Memo to Canonical: Time to Revive Ubuntu Live Conference
As OSCON (Open Source Convention) gets set to start July 19 in Portland, Oregon, I’m reminded of an Ubuntu-centric conference that once showed great promise. The event, called Ubuntu Live, was co-located at OSCON in 2007. But it no longer exists. Here’s why it’s time for Canonical to revive Ubuntu Live for partners and customers.
No doubt, Canonical and the Ubuntu community host a range of very successful community gatherings — including Ubuntu Global Jams, so-called Ubuntu Hours and Ubuntu Developer Summits (UDS). Canonical also attends numerous events and the company continues to host educational webcasts.
Building a Business Community
Those all are valuable efforts. Still, Canonical can do more on the conference front. The world’s most successful software companies typically host formal customer and partner conferences. A prime example: I just returned home from the Microsoft Worldwide Partner Conference 2010 (WPC10) in Washington, D.C. I know Microsoft has its share of critics, but WPC10 was a fantastic event during which Microsoft shared key product, technology and business strategies with Partners.

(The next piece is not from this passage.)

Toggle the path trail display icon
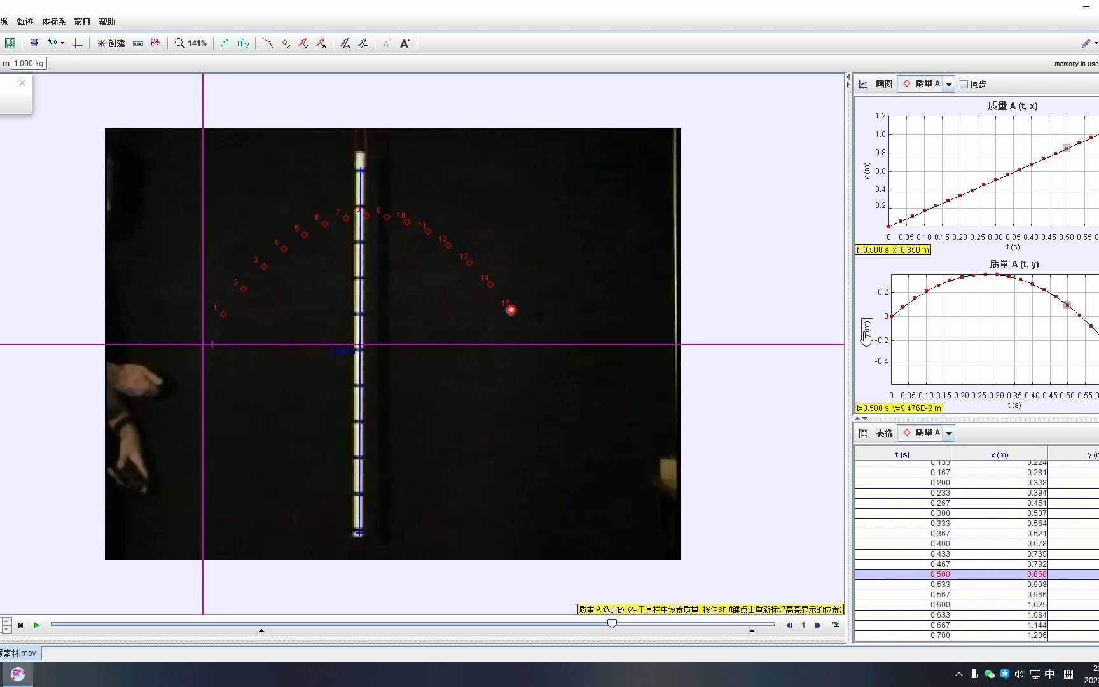The width and height of the screenshot is (1099, 687). (x=267, y=43)
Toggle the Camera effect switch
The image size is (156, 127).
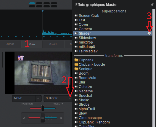coord(76,29)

In the open source world, partner and customer conferences like Red Hat Summit, JBoss World and Novell BrainShare come to mind. Even smaller open source companies are hosting key summits — such as MySQL Conference, SugarCRM SugarCon and Pentaho Partner Summit come to mind.
What’s the Point?
Vendor-hosted conferences server multiple purposes. Customers and partners can gather to focus on a single, central topic or theme. The host vendor can share its complete vision. And potential customers can hear from those who have successfully adopted and/or deployed key technologies.
Canonical has launched numerous efforts since the Ubuntu Live conference in mid-2007. Ubuntu One, Ubuntu Enterprise Cloud and Landscape didn’t exist when Ubuntu Live was last held three years ago. Moreover, Canonical continues to build OEM relationships with a range of hardware companies.
No doubt, Canonical representatives will do a solid job describing new initiatives during OSCON. But it’s time for Canonical to build its own stage. It’s time for the company to host an Ubuntu-centric conference, where customers and partners come together to hear Canonical’s complete vision, share best practices and discuss next steps to success.
It’s time for Canonical to revive Ubuntu Live.